To understand the scheduling restraints that client-side development and testing places on backend development (e.g. "a potentially risky change must be available for testing for N days before it is deployed to production" or "apps teams want to start writing client code that uses the new API functionality on day X so it must be in production by then), I'd like to better understand the development and testing workflows of the app teams: what backends are you using, and how much time do you expect to take?
These are the backend options I can think of:
- Local test installation. I think it's reasonably easy to set up with vagrant; it also allows patches to be tested before they are merged. OTOH I'm not sure how easy or convenient it is to set up the apps to use a vagrant backend, plus simulating article content in vagrant is a bit of a pain.
- Beta cluster. MediaWiki changes are live there as soon as merged, RESTBase changes need a manual deploy but can be done any time there is a nontrivial change in the service. Still no real content though, and testing time is limited by the MediaWiki / RESTBase deploy cadence (with half a week on average between merging and deploying).
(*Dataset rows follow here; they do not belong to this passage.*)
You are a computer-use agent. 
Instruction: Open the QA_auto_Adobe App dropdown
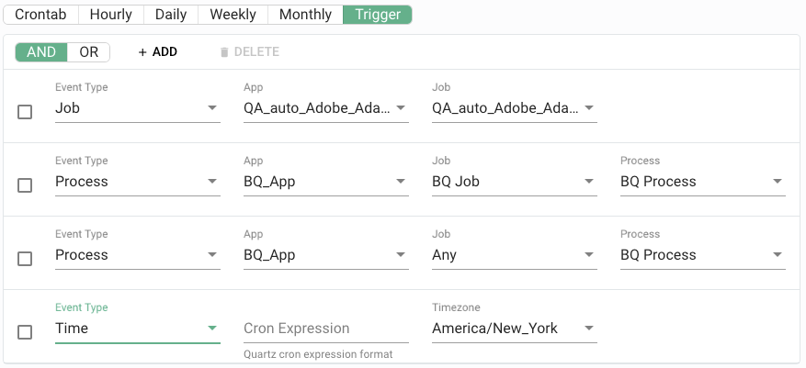point(325,108)
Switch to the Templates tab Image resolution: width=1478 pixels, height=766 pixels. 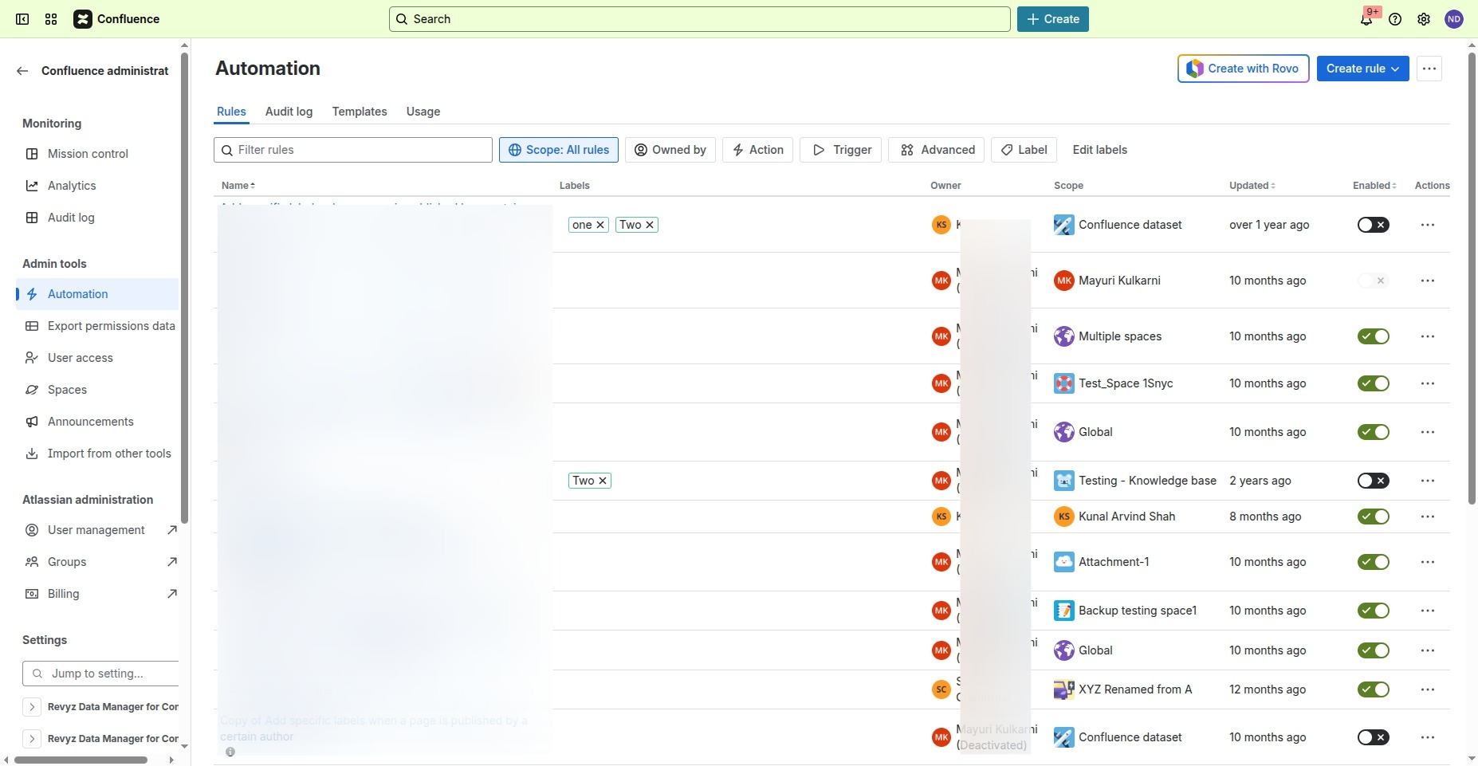point(360,112)
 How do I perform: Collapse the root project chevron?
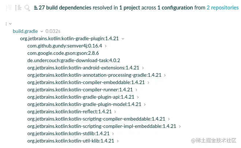10,24
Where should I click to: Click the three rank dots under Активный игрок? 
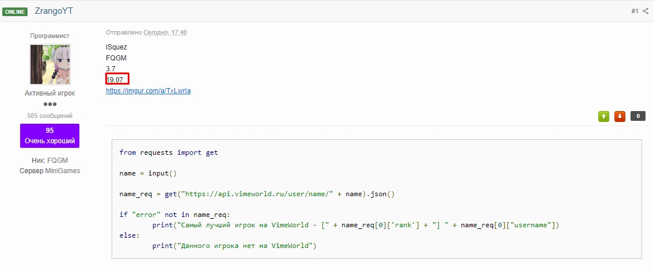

- Just wait until changes are in production before starting to develop for them. That works well for incremental changes, not so well for changes which alter existing behavior and might break something. Also, might slow down development?
- A VPS machine, or vagrant box, configured to use production data for everything but the reading list APIs (basically by proxying all REST API queries other than /data/lists/). This does not exist today but I think it's not too hard (if a bit hacky) to set up.
Did I leave anything out? Which option(s) do apps teams actually use, or would prefer to use?